Statin Nation: The Great Cholesterol Cover-up Part II

For many decades, the idea that saturated fats caused heart disease reigned supreme, and diets shifted sharply away from saturated animal fats such as butter and lard, toward partially hydrogenated vegetable oils and margarine. However, as people abandoned saturated fats and replaced them with trans fats, rates of heart disease continued on a steady upward climb. And, the more aggressive the recommendations for low-fat diets, the worse this trend became. Last year, butter consumption in the US reached a 40-year peak, and the resurgence of butter has been attributed to a shift in consumer preferences away from processed foods and back toward natural foods. This is a positive trend, showing that the old myth claiming that saturated fat is bad for you is finally starting to crumble. People are also starting to recognize that refined sugar is far worse for your heart than dietary fat was, and processed low-fat foods are typically loaded with sugar. According to the film, the long held view that saturated fats and cholesterol caused heart disease came under closer scrutiny in the 1990s, when researchers like Kurt Ellison with the Boston University started taking notice of what became known as the French Paradox. The French eat a lot more fat than many other nations, yet they don't have higher rates of heart disease. For example, in the UK people on average eat 13.5 percent of their total calories as saturated fat, whereas the French eat 15.5 percent saturated fat, yet their rate of heart disease deaths is about one-third of that in the UK — just 22 heart disease deaths per 100,000 compared to 63 per 100,000 in the UK.

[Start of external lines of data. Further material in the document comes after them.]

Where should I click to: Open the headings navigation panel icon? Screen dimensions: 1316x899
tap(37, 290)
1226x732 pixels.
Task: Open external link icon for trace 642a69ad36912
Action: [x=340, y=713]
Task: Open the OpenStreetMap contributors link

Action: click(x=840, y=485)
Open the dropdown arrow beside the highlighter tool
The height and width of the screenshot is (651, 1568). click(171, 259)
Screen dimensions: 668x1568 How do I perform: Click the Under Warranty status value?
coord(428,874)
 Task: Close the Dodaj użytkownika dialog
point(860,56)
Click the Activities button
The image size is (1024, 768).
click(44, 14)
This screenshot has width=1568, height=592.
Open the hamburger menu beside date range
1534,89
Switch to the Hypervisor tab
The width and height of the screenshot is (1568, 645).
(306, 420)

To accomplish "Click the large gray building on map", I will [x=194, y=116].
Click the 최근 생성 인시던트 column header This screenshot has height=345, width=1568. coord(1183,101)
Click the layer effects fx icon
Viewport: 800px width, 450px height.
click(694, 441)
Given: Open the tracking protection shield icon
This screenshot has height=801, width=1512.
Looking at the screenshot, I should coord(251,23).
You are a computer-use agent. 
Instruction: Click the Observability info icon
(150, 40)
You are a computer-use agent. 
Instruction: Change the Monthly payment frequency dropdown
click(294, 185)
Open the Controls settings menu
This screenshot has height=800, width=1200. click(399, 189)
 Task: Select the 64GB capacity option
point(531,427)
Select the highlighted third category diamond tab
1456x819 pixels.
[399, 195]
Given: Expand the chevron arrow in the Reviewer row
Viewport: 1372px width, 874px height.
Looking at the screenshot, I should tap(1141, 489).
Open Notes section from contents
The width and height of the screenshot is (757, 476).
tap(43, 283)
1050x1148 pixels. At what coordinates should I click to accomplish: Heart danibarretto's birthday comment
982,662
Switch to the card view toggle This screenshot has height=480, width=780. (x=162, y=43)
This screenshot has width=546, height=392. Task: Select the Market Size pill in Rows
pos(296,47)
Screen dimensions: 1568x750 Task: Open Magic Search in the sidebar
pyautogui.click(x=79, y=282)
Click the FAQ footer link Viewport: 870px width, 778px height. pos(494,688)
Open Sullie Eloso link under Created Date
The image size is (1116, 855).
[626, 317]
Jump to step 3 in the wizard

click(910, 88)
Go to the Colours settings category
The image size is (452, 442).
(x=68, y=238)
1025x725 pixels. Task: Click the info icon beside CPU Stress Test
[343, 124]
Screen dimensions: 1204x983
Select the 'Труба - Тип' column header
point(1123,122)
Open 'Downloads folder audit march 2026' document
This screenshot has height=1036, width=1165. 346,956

Why Low-Fat Diets Make You Fat

Governments here and abroad have been cautioning the public for decades on the dangers of high fat diets. Their claims based on "their science" concluded that it's best to avoid fat because of its extra calories - and saturated fats raise the risk of heart disease. You'll still see this on most food pyramids regulated by government policy on diet and nutrition. However, just as mandated healthcare policies fail at the federal level, so do those related to nutrition. This low-fat mantra has been questioned for years by clinicians and nutritional scientists - not least because it has failed to halt the obesity epidemic. The fact is, contrary to official advice by our diet dictocrats, high-fat diets lower blood sugar, improve blood lipids, and reduce obesity.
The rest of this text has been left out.